Higher 717 GB/s bandwidth on the RTX 4080 SUPER sustains larger batch sizes for low-latency inference, outperforming the RTX 4070 SUPER's 504 GB/s.
Fine-tuning mid-sized models fits within the RTX 4070 SUPER's 12 GB VRAM and 29.1 TFLOPS, but the RTX 4080 SUPER's 16 GB accelerates larger parameter sets.
Stable Diffusion workflows rarely exceed 12 GB VRAM, making the RTX 4070 SUPER's 200 W TDP and 29.1 TFLOPS sufficient for efficient image generation.
The RTX 4080 SUPER's 48.7 TFLOPS FP32 handles compute-intensive simulations faster than the RTX 4070 SUPER's 29.1 TFLOPS.
Frequently Asked Questions
What is the VRAM difference between RTX 4070 SUPER and RTX 4080 SUPER?▾
The RTX 4070 SUPER has 12 GB GDDR6X VRAM, while the RTX 4080 SUPER provides 16 GB GDDR6X. This 4 GB gap allows the RTX 4080 SUPER to load larger AI models without issues. Memory bandwidth also differs: 504 GB/s versus 717 GB/s.
Which has better performance for AI training: RTX 4070 SUPER or RTX 4080 SUPER?▾
The RTX 4080 SUPER leads with 48.7 TFLOPS in FP16 and FP32, 67 percent above the RTX 4070 SUPER's 29.1 TFLOPS. This results in faster training epochs for deep learning tasks. Higher bandwidth supports bigger batches.
RTX 4070 SUPER vs RTX 4080 SUPER power consumption?▾
The RTX 4070 SUPER TDP is 200 W, lower than the RTX 4080 SUPER's 320 W. Lower power suits constrained setups but limits peak sustained performance. Both use PCIe form factors.
Is there cloud pricing for these GPUs?▾
No live offers exist for the RTX 4070 SUPER currently. The RTX 4080 SUPER starts at $0.17 per hour, averaging $0.32 per hour across three providers. Check gpuperhour.com for updates.
RTX 4080 SUPER worth it over RTX 4070 SUPER for inference?▾
Yes for high-throughput inference: 48.7 TFLOPS and 717 GB/s bandwidth outperform 29.1 TFLOPS and 504 GB/s. For light loads, the RTX 4070 SUPER suffices with 12 GB VRAM.

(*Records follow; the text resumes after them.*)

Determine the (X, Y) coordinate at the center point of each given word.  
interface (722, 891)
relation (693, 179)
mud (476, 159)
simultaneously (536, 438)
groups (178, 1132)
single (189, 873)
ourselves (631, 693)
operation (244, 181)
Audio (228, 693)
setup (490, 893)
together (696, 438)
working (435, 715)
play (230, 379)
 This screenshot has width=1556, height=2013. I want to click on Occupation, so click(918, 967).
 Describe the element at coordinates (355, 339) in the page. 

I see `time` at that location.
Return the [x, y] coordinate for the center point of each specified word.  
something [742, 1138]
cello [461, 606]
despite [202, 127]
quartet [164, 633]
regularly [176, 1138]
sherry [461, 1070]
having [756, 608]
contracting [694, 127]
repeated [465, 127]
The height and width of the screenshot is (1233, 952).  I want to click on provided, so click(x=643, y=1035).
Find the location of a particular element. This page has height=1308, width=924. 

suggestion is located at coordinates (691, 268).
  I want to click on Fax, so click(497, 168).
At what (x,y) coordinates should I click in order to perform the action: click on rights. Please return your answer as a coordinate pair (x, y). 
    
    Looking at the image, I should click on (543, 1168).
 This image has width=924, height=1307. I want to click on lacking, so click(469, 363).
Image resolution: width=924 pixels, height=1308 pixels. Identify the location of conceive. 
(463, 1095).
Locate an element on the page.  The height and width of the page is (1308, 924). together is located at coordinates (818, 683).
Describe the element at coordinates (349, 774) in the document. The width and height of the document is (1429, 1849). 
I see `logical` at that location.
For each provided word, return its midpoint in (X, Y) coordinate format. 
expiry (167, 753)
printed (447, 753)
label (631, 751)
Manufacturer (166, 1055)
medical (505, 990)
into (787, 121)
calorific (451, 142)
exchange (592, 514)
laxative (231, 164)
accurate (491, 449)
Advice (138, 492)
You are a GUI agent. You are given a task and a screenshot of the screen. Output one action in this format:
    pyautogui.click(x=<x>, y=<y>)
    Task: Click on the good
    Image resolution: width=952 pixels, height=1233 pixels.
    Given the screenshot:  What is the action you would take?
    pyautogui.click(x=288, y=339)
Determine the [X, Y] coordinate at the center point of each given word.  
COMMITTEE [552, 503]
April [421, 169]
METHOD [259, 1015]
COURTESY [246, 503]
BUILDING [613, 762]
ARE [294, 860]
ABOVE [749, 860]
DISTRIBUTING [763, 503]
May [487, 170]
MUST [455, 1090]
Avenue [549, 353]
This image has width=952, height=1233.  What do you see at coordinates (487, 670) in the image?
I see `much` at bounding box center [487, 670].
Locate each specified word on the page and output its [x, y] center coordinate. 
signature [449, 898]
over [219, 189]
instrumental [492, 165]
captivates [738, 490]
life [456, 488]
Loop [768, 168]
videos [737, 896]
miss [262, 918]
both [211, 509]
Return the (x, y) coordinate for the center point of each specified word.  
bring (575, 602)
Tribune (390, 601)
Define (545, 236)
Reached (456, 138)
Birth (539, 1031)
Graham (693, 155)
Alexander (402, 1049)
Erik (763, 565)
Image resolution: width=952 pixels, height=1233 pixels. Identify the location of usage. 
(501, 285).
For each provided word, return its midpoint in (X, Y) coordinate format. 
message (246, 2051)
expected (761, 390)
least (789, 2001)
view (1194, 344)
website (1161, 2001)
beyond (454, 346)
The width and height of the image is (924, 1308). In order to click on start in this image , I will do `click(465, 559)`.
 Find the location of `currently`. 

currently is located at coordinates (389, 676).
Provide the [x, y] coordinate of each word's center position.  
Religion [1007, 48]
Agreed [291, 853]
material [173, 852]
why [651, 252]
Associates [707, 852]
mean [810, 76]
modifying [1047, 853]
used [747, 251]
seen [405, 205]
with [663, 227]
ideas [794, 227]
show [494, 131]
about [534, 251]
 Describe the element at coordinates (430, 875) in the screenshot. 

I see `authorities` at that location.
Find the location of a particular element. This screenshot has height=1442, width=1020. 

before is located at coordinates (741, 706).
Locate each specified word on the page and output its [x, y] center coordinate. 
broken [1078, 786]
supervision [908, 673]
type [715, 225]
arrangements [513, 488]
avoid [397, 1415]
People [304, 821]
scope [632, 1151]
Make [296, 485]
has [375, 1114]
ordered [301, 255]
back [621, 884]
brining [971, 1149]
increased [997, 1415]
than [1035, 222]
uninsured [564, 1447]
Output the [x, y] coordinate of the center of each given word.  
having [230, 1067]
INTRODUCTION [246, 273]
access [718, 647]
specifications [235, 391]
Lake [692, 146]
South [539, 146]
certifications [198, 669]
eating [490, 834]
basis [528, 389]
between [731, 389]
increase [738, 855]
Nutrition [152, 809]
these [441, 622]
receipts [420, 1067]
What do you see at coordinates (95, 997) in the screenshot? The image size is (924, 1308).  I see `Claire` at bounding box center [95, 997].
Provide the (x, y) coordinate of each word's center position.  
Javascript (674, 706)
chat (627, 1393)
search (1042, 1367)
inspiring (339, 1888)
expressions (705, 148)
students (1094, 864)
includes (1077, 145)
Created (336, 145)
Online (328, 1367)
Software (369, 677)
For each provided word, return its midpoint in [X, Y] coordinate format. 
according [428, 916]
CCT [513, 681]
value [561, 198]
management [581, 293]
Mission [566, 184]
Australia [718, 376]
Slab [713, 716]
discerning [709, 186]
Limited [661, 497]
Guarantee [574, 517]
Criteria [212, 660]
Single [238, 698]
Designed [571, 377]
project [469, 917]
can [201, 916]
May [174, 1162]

Same architecture for both GPUs?▾
Both RTX 4070 SUPER and RTX 4080 SUPER use Ada Lovelace architecture. FP16 equals FP32 at 29.1 TFLOPS for 4070 SUPER and 48.7 TFLOPS for 4080 SUPER, optimizing tensor operations.
Which is cheaper to rent, the RTX 4070 or the RTX 4080?▾
Cloud rental prices for both the RTX 4070 and RTX 4080 vary by provider, configuration, and availability. This page shows live pricing from 25+ providers updated every 60 seconds. Scroll to the Live Cloud Pricing section to compare current rates.
How much VRAM does the RTX 4070 have compared to the RTX 4080?▾
The RTX 4070 has 12 GB of GDDR6X memory. The RTX 4080 has 16 GB of GDDR6X memory.
Can I find RTX 4070 and RTX 4080 GPUs available to rent right now?▾
Yes. This page shows real-time availability across 25+ cloud GPU providers. The Live Cloud Pricing section displays only in-stock offers with current pricing.
What is the main difference between the RTX 4070 and the RTX 4080?▾
The RTX 4070 uses the Ada Lovelace architecture (2023) while the RTX 4080 uses Ada Lovelace (2022). The RTX 4080 delivers 1.7x the FP16 throughput and 1.4x the memory bandwidth of the RTX 4070.